2 minute read / Sep 7, 2012 /
Using metrics to build communities
There is a Branch called Do platforms need to give users a number to optimize?
Most platforms do provide a number to optimize: Twitter followers, Facebook friends and so on. These metrics build liquidity in the platform as @satyap, @ev and @hunterwalk point out.
But there isn’t just one type of social metric. There are three. It’s important to distinguish the types of metrics a community can provide for users to optimize, because the community will rally around the metrics the community provides. The long term dynamics may not be the expected or desired behavior.

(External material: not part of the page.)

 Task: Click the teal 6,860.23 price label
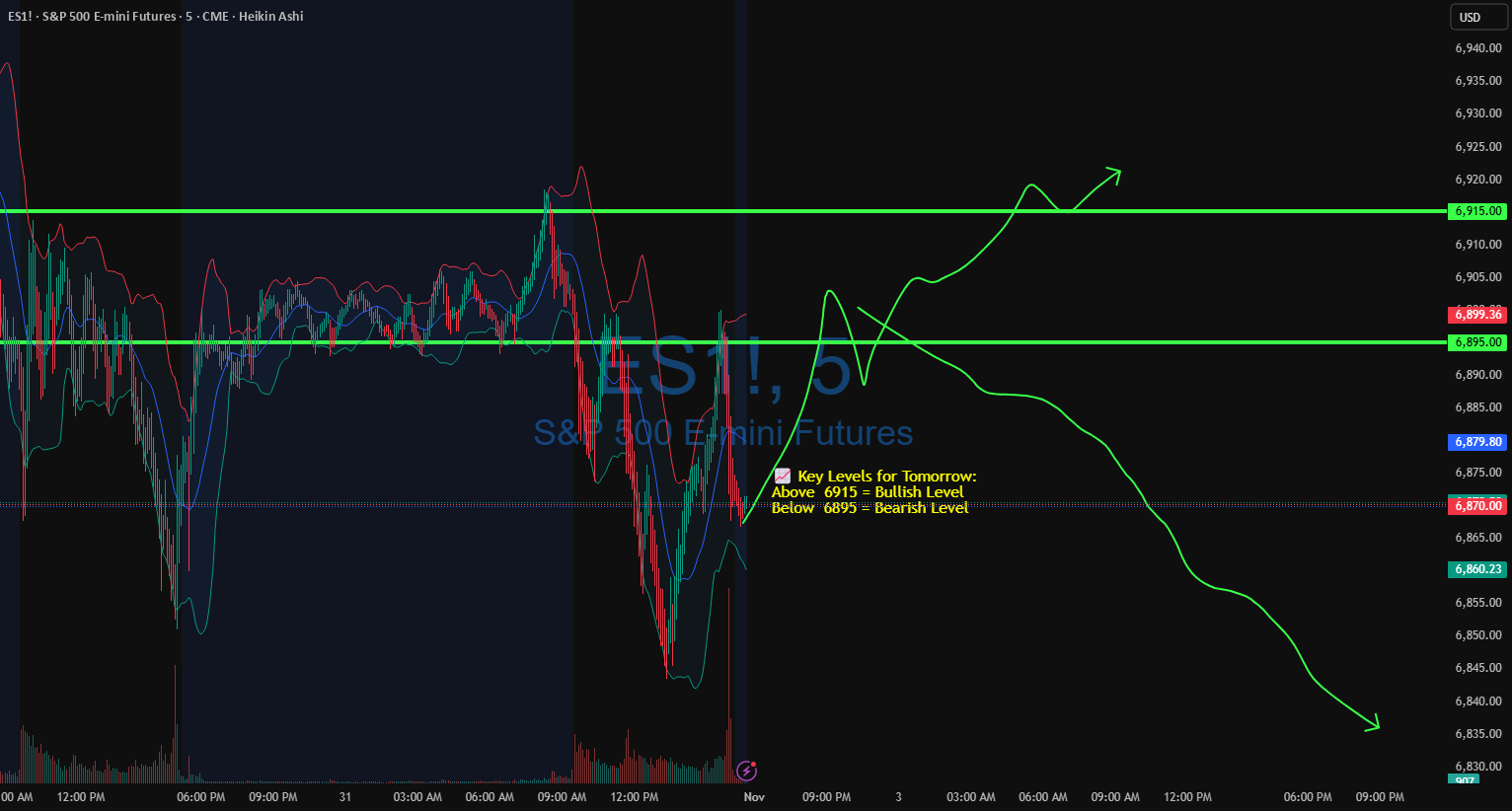pyautogui.click(x=1477, y=569)
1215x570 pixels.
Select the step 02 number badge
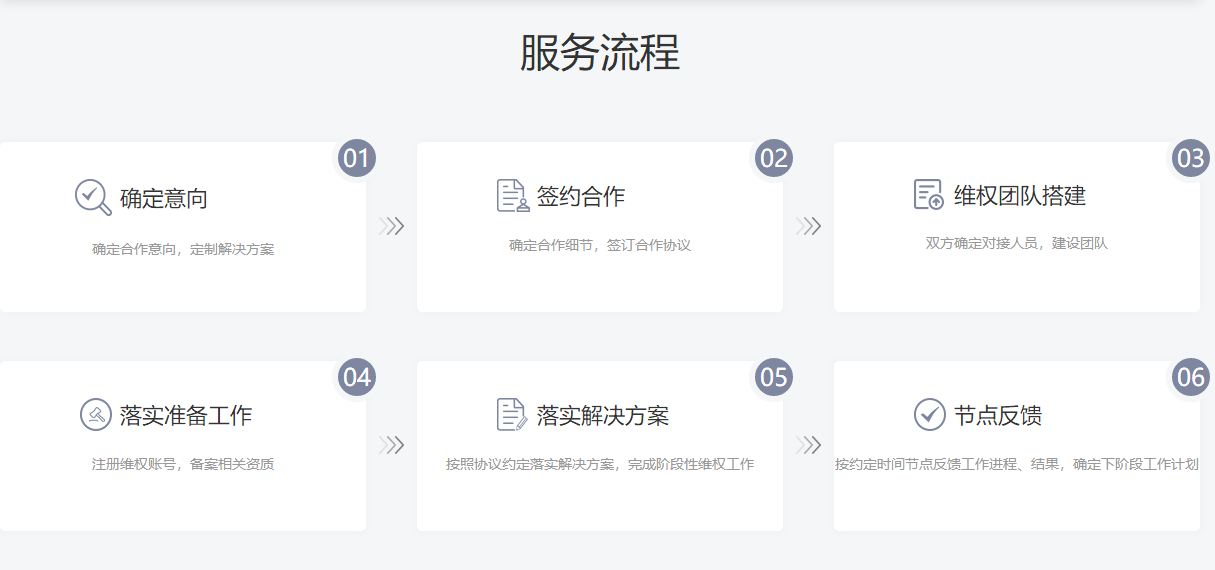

In my view, there are three types of social metrics:
Social validation metrics (Twitter followers, Facebook friends/followers, LinkedIn connections, Klout score) - are proxies for trust or respect within a community. They are useful as trust signals and for initial social graph growth.
Engagement metrics (YouTube views, app downloads, Quora views) - demonstrate the popularity of an item and activity of the community broadly. Seeing a post with 212 likes immediately provides a sense of a large user base. These metrics are the least valuable measure because they can be manipulated easily.
Karma metrics (retweets, likes, up votes, Hacker News Karma, content flags, spam indicators) - Karma metrics measure positive and negative contributions to the community by combining user centric metrics like influence with content quality metrics. Pinterest and Tumblr have gradations of behavior (like vs repin/reblog). Karma metrics enforce a social filter on content because when users retweet or like, they are expending their social capital to promote or endorse some content.
When to use each metric
At the outset of a community, the primary goal is to build a trusted network of contributors who extol and enforce the values of a community. Therefore, user metrics seem to be the most important.
As communities evolve, some sites pursue content metrics, but I think the most vibrant communities ultimately pursue and champion behavior metrics because they can be actively managed to encourage the desired user behavior. The best behavior metrics have some vagueness, some room to evolve in order to respond to changes in community behavior. For example, Facebook is trying to mitigate the fake like problem
Communities are living entities, like cities, that need to be cultivated, nurtured and maintained. Metric selection is an essential component of this evolution.